▶ _INPUT DATA_
● ● ● ● ● ● ●

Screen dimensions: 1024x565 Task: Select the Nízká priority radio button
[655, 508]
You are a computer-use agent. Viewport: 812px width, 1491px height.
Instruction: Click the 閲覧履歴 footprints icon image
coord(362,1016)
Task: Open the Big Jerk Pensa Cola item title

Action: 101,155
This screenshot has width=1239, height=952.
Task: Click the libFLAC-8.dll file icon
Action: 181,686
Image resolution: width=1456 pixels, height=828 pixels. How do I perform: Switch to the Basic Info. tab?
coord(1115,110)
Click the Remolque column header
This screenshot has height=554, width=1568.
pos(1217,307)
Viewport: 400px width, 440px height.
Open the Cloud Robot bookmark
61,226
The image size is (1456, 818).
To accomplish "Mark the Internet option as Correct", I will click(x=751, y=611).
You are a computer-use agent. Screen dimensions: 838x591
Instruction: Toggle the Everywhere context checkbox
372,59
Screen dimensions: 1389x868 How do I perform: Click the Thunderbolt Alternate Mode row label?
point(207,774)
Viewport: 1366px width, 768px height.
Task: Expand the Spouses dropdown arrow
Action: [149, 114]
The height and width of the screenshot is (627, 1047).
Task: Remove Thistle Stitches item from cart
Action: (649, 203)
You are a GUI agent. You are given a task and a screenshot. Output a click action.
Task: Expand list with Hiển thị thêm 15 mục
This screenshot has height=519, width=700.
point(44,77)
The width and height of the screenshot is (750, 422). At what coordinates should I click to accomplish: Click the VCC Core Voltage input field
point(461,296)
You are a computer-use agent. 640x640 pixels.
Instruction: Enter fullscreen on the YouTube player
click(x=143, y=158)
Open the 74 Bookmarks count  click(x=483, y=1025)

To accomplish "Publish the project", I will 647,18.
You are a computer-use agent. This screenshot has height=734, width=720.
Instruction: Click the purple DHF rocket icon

● ● ● ● ● ● ●

▶ _WHAT YOU ARE ASKED TO DO_
Only lines containing "computer" belong in the answer; copy every such line from the records.

▶ _SOLUTION TO THIS PROBLEM_
You are a computer-use agent. Viewport: 812px width, 1491px height.
You are a computer-use agent. Screen dimensions: 838x591
You are a computer-use agent. 640x640 pixels.
You are a computer-use agent. This screenshot has height=734, width=720.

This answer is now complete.